Ingredients:
For the tostadas:
– 4–6 corn tostada shells
– 2 cups cooked grilled chicken breast, sliced or chopped
– 1½ cups corn kernels (fresh, canned, or thawed frozen)
– 1 cup shredded Monterey Jack or pepper jack cheese
– 1 tablespoon olive oil
– Salt & pepper to taste
For the cilantro lime cream:
– 1/2 cup sour cream or Greek yogurt
– Juice of 1 lime
– 1 tablespoon chopped fresh cilantro
– 1 clove garlic, minced
– Pinch of salt
Optional toppings:
– Sliced jalapeños
– Extra cilantro
– Crumbled cotija cheese
– Chili powder
Instructions
1. Roast the Corn
Heat olive oil in a skillet over medium heat. Add the corn kernels and sauté for 5–7 minutes until lightly charred. Season with salt and pepper to taste. This step brings out a smoky sweetness that elevates the flavor of the dish.

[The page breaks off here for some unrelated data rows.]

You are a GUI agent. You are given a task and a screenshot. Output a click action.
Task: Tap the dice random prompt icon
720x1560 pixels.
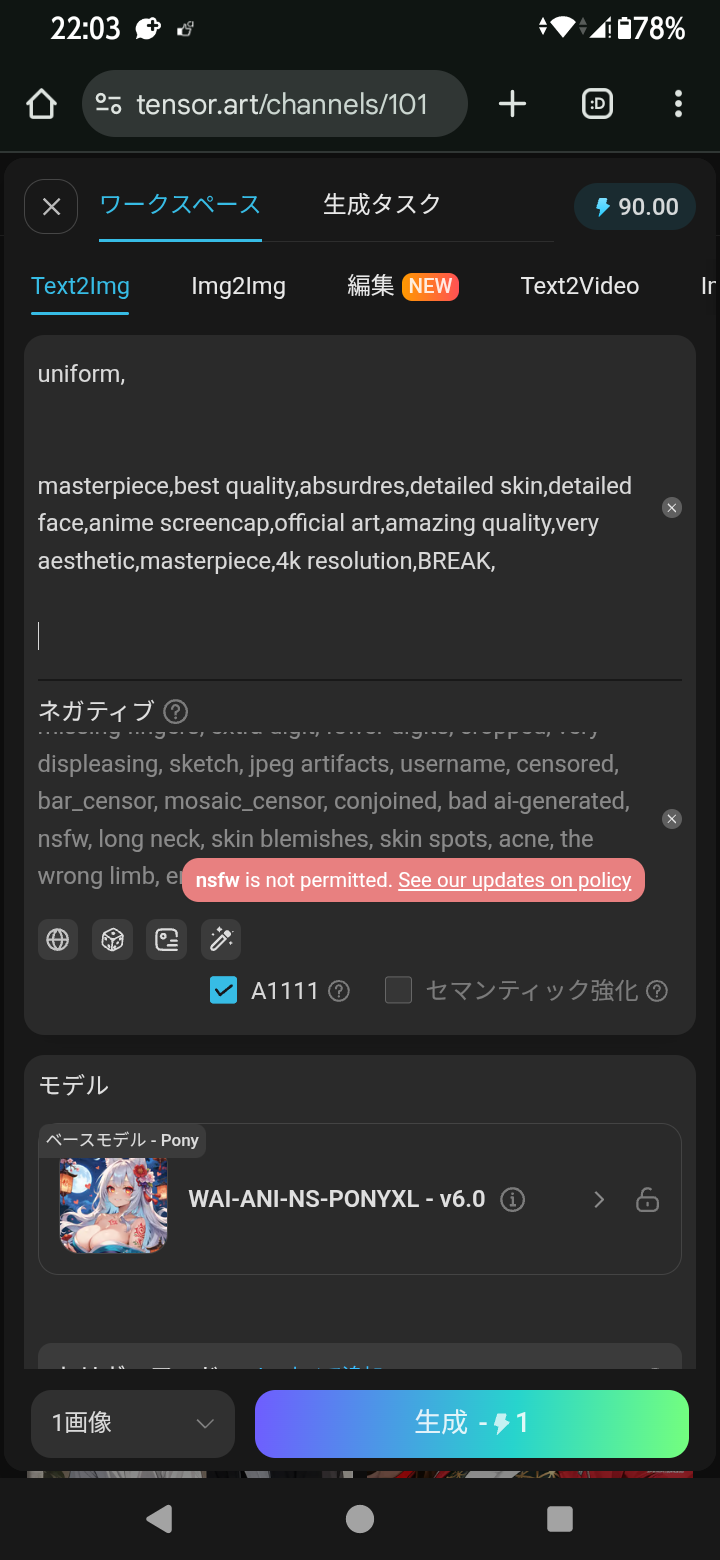pos(112,940)
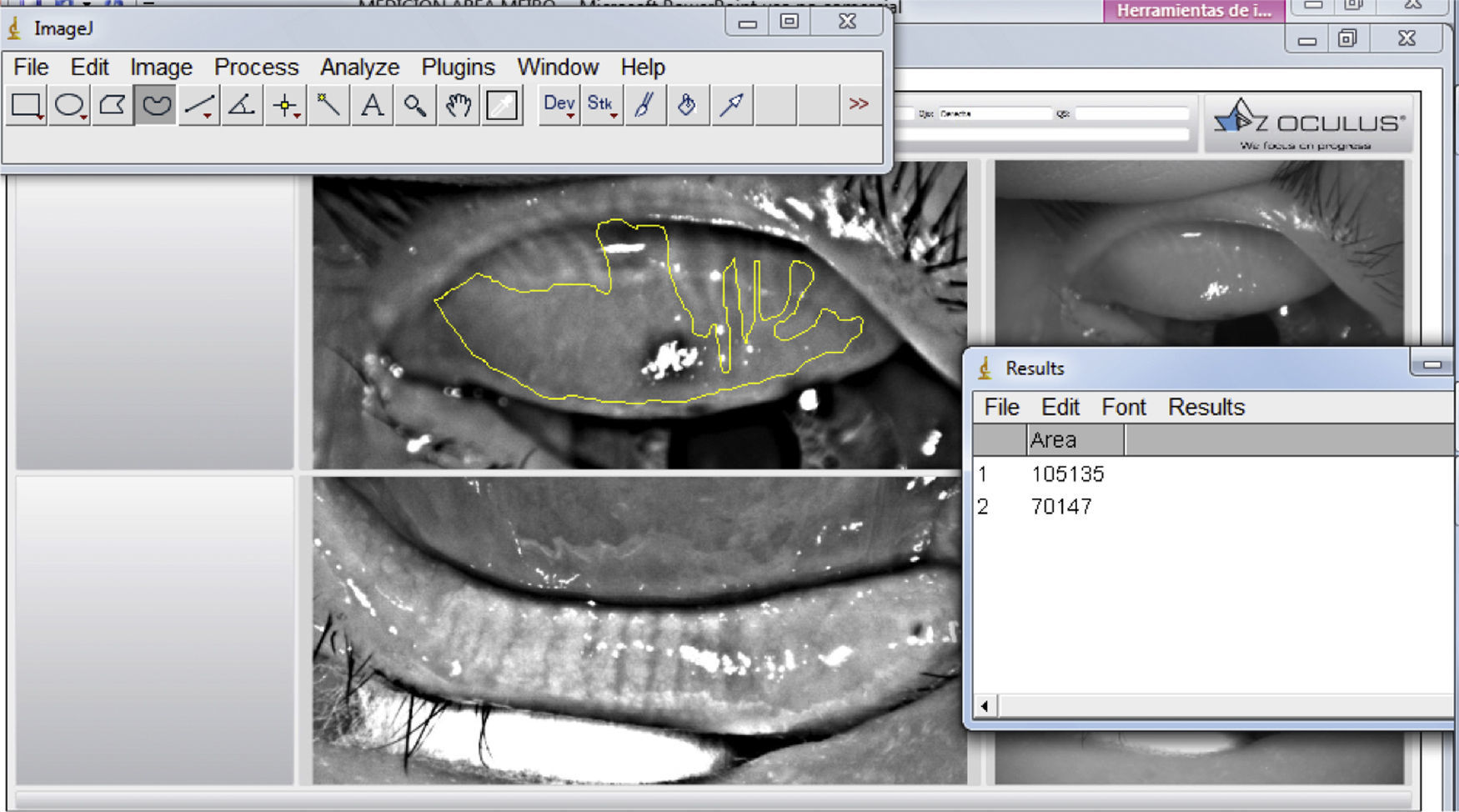Image resolution: width=1459 pixels, height=812 pixels.
Task: Choose the Polygon selection tool
Action: [113, 105]
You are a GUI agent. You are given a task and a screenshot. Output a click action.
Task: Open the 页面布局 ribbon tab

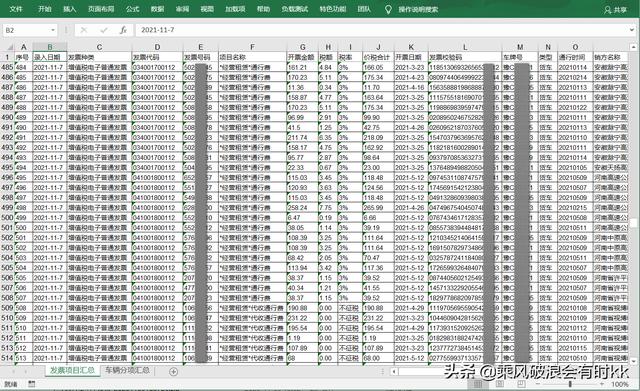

Pro Tip: If you’re using fresh corn, grilling it first and slicing it off the cob will add even more depth to the flavor.
2. Assemble the Tostadas
Place tostada shells on a baking sheet. Start by layering a generous amount of shredded cheese, followed by sliced grilled chicken and charred corn. Add a little extra cheese on top if you want extra meltiness.
3. Bake
Preheat oven to 400°F (200°C). Bake the tostadas for 6–8 minutes, or until the cheese is melted and bubbly and the edges of the tostada are crisp.

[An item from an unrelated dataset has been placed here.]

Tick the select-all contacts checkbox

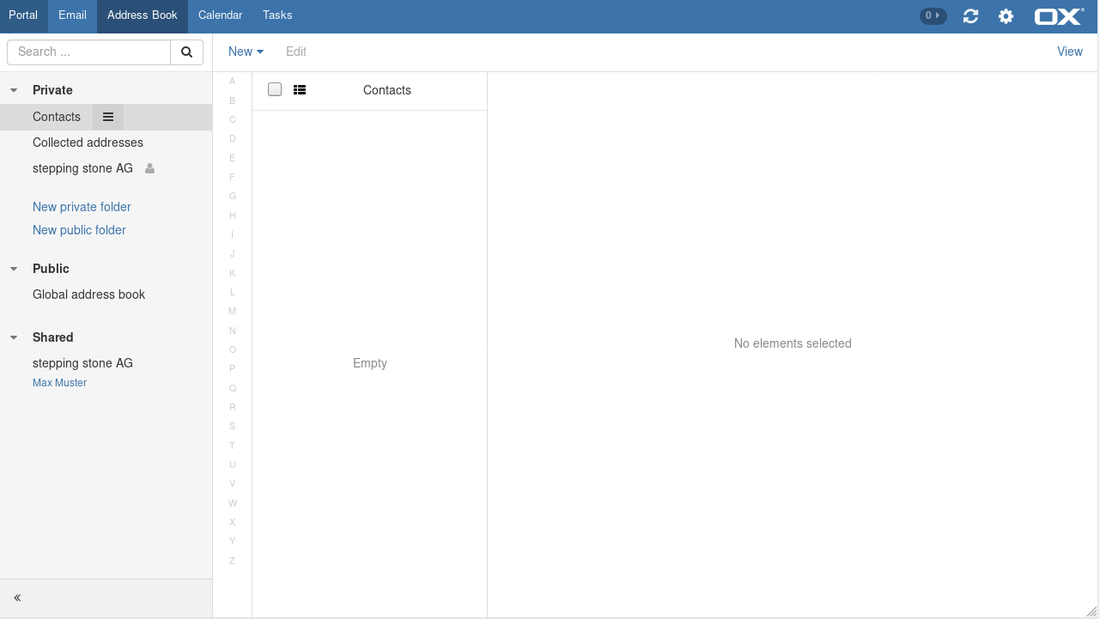tap(275, 90)
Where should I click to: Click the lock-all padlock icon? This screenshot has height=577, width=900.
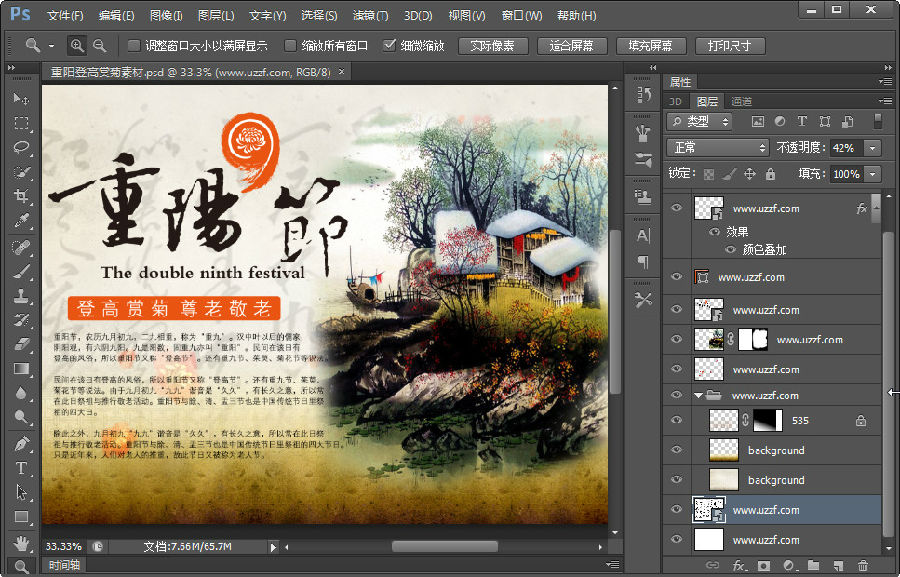point(770,174)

4. Make the Cilantro Lime Cream
While the tostadas bake, whisk together the sour cream (or Greek yogurt), lime juice, cilantro, minced garlic, and salt until smooth and creamy. Taste and adjust lime or salt if desired.
5. Serve and Garnish
Drizzle each hot tostada with the cilantro lime cream. Finish with optional toppings like sliced jalapeños, crumbled cotija cheese, fresh cilantro, and a dusting of chili powder. Serve immediately while warm and crisp.